=== Source extract ===
────

What makes this fax utterly remarkable is that it describes a program planned in the highest echelons of the state, in the president's court, to eliminate a part of his population. It uses the word "extermination." The fax says that the informant believes it is for their extermination. If you go around the U.N. and you say, "What's extraordinary about that fax?" they say, "We got a lot of faxes." If you ask them how many faxes they believe they've [received], say, in the last 50 years, since genocide became defined as a crime, that talk about a plan in the head of state's chambers to exterminate his people, I think that they can't really count them. They can't think of any. The answer is, this is extraordinary. It's utterly extraordinary language: the precision, the detail, the confidence in the tone of the fax. That the U.N. field commander trusts his informant is unmistakable.
It's really important to remember, the fax is not headed "Request to Take Action." It's headed "Request for Protection for Informant." The force commander presumes that it was okay to take action. And he says, "Look, my mission, my rules are to go out there and to seize these illegal arms caches. (Kigali was supposed to be a weapons-free zone under the U.N. mandate.) I'm going to go out and seize these arms caches. I know they're there. I believe my informant. What I want to know is how to protect him. This man has come forward at tremendous risk to himself. (He believed that his informant [was] at risk.) Tell me how to do that." And the U.N. said, "We don't know how."
Another thing that makes this a truly extraordinary fax is that everything in it came true. Now, U.N. people, in their own defense, at peacekeeping headquarters (now the secretary-general's office) will tell you, "Well, hindsight isn't a fair way of looking at this." Well, but all judgment of history has to be made in hindsight. And the fact is, here was a force commander saying he trusted the man. The man told a lot. What the man told proved to be entirely true, which is what the force commander thought. His judgment was confirmed. And instead, the informant was lost, so we never got to hear more from him. Because once he was denied protection, good-bye.
It's astonishing in this fax, too, that there is a threat to the peacekeepers. The fax announces a plan to shoot Belgian peacekeepers. That should really be special in U.N. headquarters because as we know in this day and age, one of the greatest fears of anybody who thinks about engaging in peacekeeping forces is having body bags come back ... and here's an announcement that: Guess what? The people that are planning to exterminate part of their population are also planning to set the thing in motion by shooting the mostly European mainstay of the peacekeeping force. That alone should make it an extraordinary fax even if one doesn't care about the extermination of Rwandans.
How did the U.N. respond to this fax?
Essentially, the response of the peacekeeping headquarters in New York at the U.N. headquarters was to treat this fax as a routine bureaucratic matter. It set off no special alarm bells that rang loudly. It was not disseminated. One sometimes can imagine if that fax appeared on the front page of all the world's major newspapers, on the TV and so forth. In other words, a lot of influence could have been exerted by leaking this fax and drawing attention to this crisis. No. It was treated as a routine bureaucratic matter. And the idea was: Let's just stick with the rules. We're not obliged to do anything in response to such information. What our mandate rules (and the U.N. loves to fall back on mandate rules) are, we should tell the president that there's a cease-fire violation been reported. And so the U.N. commanders were instructed to go to the president and tell him that they had this information about illegal arms caches and about rumors of a program to commit massacres, and to say, "Gee, this is against the rules of the cease-fire that we're here to enforce."

────

=== Supplied material ===
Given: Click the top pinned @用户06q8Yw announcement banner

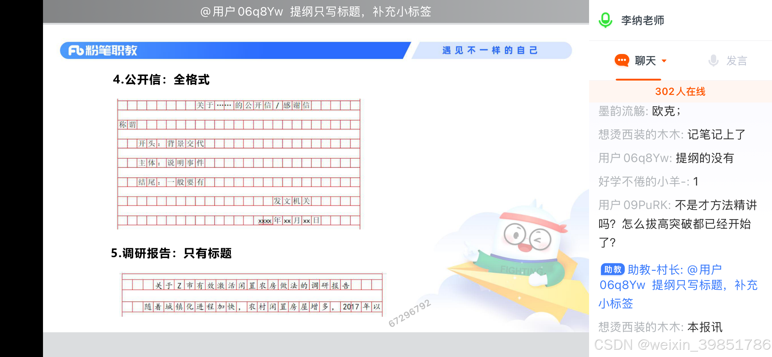Looking at the screenshot, I should click(316, 12).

────

=== What the exercise asks ===
Translate this sentence from the passage about the U.N. fax into Spanish: "Another thing that makes this a truly extraordinary fax is that everything in it came true." The listing has no part in this.

=== Solved problem ===
Otra cosa que hace de este fax algo verdaderamente extraordinario es que todo lo que contenía se hizo realidad.